(Input for this task):
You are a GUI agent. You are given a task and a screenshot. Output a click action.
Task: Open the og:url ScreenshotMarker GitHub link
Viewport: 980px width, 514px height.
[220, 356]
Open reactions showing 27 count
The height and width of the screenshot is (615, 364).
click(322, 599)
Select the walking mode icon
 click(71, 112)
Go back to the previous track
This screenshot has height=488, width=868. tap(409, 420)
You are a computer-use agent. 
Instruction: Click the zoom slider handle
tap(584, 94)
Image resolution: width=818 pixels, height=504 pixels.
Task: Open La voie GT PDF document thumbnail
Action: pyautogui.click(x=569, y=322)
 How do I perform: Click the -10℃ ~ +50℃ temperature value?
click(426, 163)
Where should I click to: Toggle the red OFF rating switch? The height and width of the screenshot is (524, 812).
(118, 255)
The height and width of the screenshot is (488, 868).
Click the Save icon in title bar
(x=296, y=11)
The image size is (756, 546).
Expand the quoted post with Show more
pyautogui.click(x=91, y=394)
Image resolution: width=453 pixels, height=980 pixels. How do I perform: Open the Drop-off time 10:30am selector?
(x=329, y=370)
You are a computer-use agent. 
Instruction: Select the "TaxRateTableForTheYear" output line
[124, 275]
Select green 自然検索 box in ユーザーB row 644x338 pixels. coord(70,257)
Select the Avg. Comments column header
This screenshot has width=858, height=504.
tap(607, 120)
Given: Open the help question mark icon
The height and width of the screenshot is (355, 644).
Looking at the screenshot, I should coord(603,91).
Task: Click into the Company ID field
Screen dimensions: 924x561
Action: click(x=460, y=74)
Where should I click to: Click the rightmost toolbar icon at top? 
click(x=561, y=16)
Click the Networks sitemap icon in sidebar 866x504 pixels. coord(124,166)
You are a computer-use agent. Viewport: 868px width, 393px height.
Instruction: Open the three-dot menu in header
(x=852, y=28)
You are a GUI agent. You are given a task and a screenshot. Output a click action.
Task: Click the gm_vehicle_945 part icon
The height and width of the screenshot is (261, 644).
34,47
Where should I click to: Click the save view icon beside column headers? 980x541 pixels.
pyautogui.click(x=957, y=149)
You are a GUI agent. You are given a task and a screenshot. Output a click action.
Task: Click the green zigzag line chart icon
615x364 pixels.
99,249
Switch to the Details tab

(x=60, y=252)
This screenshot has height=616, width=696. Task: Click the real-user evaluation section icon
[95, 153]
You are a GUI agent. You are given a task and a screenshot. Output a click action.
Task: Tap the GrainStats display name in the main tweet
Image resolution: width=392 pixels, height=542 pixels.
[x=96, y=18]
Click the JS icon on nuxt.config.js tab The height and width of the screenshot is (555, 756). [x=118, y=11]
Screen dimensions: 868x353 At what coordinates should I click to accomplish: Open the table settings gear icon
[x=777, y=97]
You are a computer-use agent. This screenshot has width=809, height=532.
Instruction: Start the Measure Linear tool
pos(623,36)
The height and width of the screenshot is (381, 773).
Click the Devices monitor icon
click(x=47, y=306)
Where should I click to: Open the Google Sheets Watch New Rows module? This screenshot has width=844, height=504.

(Task instructions):
Return every line of the data above in which "green" appears.

(Exercise output):
Select green 自然検索 box in ユーザーB row 644x338 pixels. coord(70,257)
Task: Click the green zigzag line chart icon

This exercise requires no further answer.